====== AVAILABLE RECORDS ======

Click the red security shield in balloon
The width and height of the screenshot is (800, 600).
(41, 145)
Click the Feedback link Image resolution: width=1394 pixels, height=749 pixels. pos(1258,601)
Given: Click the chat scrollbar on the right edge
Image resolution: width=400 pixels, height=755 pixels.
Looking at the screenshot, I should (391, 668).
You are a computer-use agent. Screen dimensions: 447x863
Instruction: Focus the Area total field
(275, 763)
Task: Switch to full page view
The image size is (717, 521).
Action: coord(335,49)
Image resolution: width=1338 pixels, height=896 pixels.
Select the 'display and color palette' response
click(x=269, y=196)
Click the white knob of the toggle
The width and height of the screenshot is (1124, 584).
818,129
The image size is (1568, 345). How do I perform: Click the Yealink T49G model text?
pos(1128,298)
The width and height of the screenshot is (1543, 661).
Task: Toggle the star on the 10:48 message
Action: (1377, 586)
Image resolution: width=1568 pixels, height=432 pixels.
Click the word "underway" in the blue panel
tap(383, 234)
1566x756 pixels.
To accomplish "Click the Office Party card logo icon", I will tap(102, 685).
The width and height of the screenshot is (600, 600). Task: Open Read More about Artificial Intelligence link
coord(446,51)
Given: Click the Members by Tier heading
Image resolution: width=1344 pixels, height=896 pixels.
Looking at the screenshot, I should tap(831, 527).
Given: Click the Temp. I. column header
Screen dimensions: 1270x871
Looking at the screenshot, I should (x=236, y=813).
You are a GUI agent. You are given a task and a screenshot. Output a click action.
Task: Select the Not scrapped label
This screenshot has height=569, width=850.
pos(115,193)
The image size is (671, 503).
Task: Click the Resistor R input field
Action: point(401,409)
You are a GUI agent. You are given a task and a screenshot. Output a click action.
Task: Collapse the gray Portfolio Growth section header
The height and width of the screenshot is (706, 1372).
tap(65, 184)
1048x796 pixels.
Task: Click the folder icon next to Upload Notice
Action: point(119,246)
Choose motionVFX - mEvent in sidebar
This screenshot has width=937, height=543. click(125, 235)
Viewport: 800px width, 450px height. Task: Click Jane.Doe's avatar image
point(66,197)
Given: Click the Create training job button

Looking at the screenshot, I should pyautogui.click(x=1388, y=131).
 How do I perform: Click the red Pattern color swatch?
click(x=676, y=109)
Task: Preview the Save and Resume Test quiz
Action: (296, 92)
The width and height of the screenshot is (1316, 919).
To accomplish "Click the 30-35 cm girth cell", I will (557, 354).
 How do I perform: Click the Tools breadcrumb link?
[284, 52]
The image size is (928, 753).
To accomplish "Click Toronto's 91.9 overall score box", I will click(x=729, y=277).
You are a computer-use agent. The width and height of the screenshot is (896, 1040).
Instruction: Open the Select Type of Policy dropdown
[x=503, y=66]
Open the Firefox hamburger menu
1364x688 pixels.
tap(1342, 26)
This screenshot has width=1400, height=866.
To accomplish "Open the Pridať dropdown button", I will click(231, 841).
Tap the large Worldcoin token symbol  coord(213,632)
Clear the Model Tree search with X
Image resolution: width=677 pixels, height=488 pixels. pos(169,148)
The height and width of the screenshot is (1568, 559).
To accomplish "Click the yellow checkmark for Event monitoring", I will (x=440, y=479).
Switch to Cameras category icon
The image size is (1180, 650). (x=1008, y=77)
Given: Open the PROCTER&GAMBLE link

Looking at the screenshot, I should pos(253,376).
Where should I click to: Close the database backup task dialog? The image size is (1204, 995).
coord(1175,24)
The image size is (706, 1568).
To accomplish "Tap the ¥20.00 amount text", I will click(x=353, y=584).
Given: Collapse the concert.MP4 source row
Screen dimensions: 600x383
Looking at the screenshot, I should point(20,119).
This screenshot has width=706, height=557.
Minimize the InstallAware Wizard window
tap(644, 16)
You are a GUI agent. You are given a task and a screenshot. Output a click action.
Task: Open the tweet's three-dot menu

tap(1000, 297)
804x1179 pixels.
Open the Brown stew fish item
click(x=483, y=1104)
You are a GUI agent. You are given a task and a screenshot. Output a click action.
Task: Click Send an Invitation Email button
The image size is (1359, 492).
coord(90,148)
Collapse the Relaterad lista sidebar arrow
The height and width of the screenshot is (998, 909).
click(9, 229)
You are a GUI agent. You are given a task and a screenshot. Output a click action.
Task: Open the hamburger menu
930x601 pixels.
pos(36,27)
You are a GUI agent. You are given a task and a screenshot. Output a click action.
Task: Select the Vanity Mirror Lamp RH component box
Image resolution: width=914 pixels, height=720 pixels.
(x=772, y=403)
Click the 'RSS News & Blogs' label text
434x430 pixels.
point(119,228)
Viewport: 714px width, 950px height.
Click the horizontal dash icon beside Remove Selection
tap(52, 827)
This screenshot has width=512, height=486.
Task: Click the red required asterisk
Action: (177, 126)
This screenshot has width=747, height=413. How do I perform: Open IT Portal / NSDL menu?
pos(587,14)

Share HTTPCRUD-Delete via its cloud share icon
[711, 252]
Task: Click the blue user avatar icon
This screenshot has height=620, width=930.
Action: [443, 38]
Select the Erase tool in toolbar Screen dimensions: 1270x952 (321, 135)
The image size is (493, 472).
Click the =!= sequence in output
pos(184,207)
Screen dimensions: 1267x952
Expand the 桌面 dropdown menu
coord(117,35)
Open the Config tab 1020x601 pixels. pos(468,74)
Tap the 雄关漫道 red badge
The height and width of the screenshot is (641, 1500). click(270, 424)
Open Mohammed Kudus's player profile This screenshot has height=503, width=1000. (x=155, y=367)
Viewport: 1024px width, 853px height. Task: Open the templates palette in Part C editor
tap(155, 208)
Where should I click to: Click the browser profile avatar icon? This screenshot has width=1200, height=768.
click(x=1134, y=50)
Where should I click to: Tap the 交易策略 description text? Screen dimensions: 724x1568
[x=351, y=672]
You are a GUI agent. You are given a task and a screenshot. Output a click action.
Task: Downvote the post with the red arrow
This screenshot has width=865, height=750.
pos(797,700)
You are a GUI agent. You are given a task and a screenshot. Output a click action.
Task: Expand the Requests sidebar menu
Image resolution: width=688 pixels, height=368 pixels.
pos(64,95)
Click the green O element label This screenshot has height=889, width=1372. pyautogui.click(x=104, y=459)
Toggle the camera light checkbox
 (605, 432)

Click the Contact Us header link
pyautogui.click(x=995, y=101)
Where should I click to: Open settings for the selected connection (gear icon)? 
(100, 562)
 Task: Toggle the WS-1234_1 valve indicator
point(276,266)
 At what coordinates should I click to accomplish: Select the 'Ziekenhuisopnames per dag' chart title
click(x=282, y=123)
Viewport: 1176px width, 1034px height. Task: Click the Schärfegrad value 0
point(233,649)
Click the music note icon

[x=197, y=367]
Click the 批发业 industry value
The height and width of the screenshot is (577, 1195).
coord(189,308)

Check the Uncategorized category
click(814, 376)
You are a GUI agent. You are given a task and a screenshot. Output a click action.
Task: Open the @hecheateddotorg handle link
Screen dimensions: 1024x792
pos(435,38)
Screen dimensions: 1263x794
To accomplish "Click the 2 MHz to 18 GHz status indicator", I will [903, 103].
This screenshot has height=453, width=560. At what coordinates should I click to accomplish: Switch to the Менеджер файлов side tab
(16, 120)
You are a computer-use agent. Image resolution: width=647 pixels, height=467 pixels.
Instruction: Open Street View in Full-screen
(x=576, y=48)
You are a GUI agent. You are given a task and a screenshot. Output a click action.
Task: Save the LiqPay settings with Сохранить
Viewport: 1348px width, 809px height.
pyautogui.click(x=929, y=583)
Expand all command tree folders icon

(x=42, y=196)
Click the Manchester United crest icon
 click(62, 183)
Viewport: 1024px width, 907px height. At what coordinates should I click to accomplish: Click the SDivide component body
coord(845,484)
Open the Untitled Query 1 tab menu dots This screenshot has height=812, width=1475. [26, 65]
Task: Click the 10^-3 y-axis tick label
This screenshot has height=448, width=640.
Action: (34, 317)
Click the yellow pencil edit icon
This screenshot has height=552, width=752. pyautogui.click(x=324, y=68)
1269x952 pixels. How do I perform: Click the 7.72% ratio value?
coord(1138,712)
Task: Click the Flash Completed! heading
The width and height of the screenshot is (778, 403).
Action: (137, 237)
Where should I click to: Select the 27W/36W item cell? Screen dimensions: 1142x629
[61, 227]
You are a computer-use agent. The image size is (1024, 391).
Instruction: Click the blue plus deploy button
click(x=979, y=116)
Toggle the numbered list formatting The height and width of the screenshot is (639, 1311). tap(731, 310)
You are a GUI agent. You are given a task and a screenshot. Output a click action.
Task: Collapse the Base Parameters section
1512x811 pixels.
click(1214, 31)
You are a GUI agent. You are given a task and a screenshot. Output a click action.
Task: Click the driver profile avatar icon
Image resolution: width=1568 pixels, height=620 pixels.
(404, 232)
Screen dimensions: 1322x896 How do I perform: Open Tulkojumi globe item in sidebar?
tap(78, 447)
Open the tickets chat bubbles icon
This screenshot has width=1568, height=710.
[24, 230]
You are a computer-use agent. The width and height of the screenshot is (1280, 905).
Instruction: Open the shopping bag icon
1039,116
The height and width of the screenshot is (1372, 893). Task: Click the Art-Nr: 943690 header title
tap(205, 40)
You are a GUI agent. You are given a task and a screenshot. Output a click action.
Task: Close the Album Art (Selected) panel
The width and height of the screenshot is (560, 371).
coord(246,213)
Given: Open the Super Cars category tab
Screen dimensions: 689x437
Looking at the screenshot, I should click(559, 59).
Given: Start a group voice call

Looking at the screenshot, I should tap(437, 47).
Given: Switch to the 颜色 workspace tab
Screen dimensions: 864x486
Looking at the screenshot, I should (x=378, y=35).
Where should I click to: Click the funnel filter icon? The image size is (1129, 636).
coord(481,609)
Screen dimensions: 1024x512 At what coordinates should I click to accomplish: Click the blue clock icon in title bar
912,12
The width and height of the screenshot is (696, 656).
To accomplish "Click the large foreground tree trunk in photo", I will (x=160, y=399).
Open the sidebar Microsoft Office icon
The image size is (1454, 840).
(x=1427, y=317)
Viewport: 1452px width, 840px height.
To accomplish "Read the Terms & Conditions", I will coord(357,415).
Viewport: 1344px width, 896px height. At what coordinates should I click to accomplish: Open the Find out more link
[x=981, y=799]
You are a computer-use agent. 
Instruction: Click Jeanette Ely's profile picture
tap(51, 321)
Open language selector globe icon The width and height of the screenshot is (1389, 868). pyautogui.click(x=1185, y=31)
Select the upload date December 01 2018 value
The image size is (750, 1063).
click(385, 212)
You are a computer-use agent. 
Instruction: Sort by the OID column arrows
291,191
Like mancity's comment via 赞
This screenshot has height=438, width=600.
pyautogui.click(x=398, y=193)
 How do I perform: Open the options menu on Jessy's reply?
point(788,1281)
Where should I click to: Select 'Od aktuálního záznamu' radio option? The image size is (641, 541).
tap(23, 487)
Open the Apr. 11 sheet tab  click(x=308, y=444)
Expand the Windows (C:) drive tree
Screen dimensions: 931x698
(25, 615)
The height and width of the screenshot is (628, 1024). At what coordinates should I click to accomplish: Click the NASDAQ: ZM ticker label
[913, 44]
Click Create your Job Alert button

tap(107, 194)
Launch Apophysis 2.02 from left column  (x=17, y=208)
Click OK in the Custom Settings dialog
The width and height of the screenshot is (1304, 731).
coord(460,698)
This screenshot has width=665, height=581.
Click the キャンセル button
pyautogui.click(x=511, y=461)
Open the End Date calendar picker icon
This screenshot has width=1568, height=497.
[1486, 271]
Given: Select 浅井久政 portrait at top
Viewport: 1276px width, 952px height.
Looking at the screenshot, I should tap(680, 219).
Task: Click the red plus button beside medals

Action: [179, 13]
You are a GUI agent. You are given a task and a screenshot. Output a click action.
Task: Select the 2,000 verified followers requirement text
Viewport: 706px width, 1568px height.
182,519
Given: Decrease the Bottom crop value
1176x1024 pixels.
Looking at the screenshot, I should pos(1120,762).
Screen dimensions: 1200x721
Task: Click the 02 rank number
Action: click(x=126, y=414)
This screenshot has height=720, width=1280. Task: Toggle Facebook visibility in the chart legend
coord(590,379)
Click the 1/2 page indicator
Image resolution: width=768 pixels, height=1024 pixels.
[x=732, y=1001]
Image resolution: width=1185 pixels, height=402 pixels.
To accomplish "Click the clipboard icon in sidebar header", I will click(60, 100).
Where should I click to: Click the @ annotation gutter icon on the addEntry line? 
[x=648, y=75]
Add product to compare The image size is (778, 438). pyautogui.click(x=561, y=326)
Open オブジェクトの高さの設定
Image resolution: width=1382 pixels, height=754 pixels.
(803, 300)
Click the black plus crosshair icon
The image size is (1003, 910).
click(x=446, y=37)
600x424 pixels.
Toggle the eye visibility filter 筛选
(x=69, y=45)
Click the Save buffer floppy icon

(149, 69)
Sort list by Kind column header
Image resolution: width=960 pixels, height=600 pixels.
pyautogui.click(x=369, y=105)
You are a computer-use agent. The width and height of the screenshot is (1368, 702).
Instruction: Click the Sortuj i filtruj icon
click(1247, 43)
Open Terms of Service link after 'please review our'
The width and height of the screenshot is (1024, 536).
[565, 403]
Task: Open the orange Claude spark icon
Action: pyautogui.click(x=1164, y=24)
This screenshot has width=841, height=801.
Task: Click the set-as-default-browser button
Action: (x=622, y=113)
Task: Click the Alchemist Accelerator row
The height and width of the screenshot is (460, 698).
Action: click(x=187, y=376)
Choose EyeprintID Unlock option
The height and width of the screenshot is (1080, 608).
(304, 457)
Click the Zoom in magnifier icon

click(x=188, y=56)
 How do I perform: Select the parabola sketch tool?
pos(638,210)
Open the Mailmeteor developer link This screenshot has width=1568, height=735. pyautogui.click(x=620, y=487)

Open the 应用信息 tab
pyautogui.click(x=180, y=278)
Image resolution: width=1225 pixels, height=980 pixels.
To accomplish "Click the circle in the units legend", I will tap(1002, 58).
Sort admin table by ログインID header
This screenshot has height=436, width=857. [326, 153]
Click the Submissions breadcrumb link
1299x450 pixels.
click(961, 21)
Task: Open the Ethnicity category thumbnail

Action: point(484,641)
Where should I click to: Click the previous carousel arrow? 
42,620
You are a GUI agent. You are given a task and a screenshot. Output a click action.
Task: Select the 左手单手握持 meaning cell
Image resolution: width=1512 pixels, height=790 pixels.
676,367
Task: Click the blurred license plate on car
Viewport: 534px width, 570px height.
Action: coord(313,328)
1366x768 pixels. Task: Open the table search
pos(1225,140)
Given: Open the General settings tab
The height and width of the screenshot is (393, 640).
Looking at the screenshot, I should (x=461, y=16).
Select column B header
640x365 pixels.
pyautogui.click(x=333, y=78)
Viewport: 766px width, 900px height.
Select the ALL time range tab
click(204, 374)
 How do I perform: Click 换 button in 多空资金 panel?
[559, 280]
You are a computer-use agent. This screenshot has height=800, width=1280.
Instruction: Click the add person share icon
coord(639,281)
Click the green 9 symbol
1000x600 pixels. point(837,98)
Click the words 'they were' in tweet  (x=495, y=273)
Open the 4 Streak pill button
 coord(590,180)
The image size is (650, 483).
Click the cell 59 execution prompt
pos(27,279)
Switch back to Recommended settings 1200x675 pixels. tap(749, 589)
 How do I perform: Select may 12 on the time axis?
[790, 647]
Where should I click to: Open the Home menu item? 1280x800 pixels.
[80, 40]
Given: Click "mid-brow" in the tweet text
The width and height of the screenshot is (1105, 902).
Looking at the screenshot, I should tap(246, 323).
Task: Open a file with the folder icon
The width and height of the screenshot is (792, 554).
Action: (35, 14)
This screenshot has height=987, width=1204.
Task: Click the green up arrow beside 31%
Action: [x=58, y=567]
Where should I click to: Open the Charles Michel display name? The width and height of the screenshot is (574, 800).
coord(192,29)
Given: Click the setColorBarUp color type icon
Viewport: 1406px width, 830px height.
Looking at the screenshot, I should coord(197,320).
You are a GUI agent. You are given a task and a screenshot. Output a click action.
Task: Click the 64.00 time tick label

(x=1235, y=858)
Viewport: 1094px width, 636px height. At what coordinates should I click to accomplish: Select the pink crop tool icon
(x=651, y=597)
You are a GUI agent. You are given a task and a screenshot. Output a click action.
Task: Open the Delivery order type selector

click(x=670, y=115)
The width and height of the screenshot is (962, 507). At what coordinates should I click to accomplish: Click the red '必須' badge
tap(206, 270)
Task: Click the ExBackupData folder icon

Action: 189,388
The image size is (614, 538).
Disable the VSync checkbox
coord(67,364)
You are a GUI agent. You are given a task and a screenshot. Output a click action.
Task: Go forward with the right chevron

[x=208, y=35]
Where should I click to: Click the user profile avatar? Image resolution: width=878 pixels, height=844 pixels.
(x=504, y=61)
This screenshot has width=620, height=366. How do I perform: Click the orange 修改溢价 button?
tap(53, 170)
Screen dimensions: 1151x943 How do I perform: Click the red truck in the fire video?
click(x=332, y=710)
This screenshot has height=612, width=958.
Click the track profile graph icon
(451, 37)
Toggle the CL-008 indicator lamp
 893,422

======

→ EXERCISE AIM:
Your reply is to be the number of lines above in which the word "Collapse" appears, and nothing else.

→ RESPONSE FOR THIS EXERCISE:
4